In such cases, an initial public offering (IPO) may be a more attractive exit strategy – given favourable market conditions. Fluctuating oil prices and geopolitical tensions have contributed to a slowdown in market activity in the region, emphasising the importance of identifying a strategic buyer.

Preparing and positioning the business for a sale and evaluating potential buyers in the market is critical. When identifying, exploring and assessing a strategic fit for an organisation, it is important to have a good understanding of exactly what options are available on the market and an overview of sector activity. Exploring the types of companies being sold, potential buyers and their strategic direction should not be overlooked.

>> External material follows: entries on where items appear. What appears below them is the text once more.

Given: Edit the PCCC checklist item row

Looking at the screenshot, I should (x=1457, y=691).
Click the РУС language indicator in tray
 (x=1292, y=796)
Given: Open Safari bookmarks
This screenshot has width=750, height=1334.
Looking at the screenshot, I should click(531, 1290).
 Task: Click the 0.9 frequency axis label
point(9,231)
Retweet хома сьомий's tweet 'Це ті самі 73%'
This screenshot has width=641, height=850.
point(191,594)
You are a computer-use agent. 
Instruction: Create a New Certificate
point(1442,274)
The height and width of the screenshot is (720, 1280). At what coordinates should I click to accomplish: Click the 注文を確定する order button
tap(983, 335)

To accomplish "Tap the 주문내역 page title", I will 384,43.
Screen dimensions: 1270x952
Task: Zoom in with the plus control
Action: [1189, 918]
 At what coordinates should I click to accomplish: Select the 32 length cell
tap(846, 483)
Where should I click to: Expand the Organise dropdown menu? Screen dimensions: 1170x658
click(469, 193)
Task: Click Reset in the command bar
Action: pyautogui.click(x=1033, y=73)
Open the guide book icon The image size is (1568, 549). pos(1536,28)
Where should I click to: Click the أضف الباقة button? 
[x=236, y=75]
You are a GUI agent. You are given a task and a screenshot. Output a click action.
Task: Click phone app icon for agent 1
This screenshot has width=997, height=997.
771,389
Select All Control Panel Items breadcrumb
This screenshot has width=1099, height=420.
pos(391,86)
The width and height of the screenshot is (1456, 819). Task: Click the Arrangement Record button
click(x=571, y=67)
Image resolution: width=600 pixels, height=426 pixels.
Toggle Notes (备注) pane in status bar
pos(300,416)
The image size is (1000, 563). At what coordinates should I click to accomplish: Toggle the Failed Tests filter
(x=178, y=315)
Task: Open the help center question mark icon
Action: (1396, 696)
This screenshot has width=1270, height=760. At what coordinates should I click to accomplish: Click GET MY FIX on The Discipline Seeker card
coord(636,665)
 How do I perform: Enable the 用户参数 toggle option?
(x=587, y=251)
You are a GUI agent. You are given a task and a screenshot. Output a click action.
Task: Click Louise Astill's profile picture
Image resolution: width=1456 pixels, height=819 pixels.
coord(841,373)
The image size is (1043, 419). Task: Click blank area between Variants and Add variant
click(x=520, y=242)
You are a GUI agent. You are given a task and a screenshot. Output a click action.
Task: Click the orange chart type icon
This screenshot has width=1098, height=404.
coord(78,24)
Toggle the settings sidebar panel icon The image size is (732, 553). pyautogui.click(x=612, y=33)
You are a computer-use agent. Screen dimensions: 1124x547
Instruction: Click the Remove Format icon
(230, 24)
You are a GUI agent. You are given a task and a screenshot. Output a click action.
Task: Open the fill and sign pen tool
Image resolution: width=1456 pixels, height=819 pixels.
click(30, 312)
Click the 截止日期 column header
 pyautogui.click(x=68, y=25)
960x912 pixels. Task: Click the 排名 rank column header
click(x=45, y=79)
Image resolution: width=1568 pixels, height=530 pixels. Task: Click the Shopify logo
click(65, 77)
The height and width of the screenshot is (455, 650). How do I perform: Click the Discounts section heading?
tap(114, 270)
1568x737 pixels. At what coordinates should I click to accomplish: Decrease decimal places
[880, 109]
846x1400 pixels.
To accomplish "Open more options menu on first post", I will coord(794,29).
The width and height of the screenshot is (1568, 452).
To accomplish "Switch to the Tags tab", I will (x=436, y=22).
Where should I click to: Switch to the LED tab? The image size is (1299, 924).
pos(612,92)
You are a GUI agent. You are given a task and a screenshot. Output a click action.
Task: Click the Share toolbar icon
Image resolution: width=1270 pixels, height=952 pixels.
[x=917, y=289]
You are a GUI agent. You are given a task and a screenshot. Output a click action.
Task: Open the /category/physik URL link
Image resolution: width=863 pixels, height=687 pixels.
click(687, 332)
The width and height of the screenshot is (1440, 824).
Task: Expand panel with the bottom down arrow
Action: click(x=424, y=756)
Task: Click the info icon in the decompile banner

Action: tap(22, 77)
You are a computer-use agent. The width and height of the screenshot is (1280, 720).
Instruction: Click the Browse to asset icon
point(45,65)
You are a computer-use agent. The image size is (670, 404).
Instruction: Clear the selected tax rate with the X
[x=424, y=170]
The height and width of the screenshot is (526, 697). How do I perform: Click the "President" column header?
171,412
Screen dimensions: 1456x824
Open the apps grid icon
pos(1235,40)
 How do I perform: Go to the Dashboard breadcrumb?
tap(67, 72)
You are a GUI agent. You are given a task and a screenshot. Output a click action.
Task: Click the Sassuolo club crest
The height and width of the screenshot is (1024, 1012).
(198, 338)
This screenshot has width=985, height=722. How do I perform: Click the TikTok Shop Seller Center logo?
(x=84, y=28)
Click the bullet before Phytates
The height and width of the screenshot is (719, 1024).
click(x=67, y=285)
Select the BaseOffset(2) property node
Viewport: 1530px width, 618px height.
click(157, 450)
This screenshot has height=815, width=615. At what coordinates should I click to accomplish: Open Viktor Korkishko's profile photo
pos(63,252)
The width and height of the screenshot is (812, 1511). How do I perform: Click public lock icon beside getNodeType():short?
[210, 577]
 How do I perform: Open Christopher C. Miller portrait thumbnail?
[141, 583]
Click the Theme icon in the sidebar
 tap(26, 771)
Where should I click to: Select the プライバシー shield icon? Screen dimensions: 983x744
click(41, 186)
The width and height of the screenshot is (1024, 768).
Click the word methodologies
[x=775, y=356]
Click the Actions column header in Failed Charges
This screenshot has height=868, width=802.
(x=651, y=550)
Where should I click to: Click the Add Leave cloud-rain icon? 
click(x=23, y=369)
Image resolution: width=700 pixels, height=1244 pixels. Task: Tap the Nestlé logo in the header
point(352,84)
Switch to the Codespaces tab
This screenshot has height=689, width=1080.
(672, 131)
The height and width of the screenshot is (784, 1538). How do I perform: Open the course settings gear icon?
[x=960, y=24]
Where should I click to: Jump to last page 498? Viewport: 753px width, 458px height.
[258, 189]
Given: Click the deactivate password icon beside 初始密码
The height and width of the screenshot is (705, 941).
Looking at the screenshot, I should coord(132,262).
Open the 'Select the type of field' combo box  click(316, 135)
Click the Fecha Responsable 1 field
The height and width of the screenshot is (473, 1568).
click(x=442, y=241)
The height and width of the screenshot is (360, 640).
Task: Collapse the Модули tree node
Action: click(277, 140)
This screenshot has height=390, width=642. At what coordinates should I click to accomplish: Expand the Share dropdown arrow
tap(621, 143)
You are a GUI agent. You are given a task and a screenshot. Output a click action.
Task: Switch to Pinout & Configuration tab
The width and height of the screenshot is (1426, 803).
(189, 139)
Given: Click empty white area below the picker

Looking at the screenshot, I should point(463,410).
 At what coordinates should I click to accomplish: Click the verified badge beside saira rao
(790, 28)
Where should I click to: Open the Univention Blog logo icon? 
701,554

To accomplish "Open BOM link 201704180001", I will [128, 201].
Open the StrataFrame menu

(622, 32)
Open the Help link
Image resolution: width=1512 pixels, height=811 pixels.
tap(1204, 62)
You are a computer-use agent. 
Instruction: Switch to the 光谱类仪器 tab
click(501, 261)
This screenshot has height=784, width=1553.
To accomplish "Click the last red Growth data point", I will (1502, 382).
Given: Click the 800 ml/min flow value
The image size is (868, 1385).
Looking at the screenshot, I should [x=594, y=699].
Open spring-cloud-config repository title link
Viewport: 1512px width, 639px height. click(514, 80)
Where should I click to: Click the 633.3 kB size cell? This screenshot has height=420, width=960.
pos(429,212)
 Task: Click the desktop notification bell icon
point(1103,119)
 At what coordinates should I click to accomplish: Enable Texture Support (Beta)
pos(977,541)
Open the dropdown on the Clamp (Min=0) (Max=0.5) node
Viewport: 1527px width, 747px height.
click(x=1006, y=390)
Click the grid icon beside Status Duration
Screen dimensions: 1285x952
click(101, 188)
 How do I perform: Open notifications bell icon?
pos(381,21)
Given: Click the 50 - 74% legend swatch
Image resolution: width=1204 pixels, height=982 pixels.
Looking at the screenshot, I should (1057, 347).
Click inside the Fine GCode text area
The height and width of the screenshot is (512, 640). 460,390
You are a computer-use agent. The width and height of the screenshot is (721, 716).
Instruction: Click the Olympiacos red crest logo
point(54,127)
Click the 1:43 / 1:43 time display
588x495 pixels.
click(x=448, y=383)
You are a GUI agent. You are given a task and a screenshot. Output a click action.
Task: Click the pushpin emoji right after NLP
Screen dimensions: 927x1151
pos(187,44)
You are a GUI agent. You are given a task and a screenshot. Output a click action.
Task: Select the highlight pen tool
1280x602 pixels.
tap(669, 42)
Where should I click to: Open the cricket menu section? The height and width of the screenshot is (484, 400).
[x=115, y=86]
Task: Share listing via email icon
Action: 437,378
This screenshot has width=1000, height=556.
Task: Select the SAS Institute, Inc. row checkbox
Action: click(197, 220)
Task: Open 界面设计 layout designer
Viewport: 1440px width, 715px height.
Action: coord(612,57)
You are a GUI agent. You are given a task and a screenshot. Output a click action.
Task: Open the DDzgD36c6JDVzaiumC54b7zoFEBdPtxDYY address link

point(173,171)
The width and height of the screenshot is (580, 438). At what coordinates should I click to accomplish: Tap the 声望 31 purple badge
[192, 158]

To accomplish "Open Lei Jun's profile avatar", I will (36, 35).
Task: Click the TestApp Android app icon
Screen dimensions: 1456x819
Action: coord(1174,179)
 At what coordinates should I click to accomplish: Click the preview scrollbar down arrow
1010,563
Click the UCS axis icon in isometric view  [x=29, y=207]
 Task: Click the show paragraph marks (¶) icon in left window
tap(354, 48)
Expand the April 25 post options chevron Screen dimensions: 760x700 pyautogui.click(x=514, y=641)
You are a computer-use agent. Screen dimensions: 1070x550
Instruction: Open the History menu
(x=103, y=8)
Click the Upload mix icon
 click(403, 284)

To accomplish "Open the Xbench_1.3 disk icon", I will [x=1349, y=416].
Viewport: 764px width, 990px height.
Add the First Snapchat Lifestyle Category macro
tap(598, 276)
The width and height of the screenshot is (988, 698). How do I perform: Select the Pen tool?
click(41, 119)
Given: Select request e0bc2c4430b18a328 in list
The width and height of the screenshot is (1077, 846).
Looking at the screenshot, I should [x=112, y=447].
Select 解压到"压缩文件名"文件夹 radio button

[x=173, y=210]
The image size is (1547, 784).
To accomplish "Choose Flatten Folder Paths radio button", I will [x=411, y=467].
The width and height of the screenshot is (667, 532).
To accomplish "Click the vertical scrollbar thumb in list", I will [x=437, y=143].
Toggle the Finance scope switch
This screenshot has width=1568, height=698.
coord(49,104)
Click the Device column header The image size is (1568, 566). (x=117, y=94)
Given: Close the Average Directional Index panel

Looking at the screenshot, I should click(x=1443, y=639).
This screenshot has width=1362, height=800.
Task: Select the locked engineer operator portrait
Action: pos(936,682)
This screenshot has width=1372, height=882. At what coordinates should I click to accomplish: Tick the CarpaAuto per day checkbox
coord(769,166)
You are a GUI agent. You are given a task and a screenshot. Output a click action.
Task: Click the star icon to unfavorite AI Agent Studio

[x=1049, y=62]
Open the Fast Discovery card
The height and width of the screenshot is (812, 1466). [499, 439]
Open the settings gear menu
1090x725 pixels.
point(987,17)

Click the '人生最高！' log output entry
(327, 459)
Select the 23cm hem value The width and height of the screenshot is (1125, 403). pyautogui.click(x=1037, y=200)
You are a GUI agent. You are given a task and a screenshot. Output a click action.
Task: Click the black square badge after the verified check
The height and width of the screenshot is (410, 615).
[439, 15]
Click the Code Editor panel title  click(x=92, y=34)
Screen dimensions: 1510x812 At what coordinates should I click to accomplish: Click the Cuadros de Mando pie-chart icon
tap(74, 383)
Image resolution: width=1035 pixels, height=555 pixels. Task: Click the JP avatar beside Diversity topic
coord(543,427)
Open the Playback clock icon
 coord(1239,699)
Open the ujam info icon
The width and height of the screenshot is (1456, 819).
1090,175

While a direct competitor can often be the most straightforward option – as with Uber and Careem – this strategy is dependent on market conditions and timings, so flexibility and a wider view of the market is critical.

By understanding what companies are looking for, you can better identify the value a potential purchaser will see in your business – and then maximise that value so as to get the best possible premium. Conversely, that may not mean taking all the value yourself – since a buyer doesn’t want to acquire a business with flat or declining financials, owners may want to leave some value-creation options “on the table” for the future owners.

Investors need to have an idea of their intended time of exit – and be prepared to leave earlier if an attractive offer is tabled.

Traditionally, PE investors have focused mostly on EBITDA (earnings before interest, taxes, depreciation and amortisation), as the most important financial number they want to boost – which will most likely enable them to sell the investment for more than they paid for it.

According to advisory service EY, while 41% of PE firms still cite the importance of achieving EBITDA goals on divestment timing, 74% would accept an unsolicited bid for a company, stressing the need to be prepared and to move quickly.

Achieving all these objectives requires careful planning, so investors need to have an idea of their intended time of exit – and be prepared to leave earlier if an attractive offer is tabled. Owners should look to create value through performance improvements throughout the holding period, and ensure that the company demonstrates a proven track record, creating future value.

There’s a saying in show business that you need to stick the landing: however good a film or TV show is during its duration, a bad ending will spoil the impression created with the viewer. For PE investors, getting the right strategic buyer in place will help you “stick the landing” - but you have to work on it.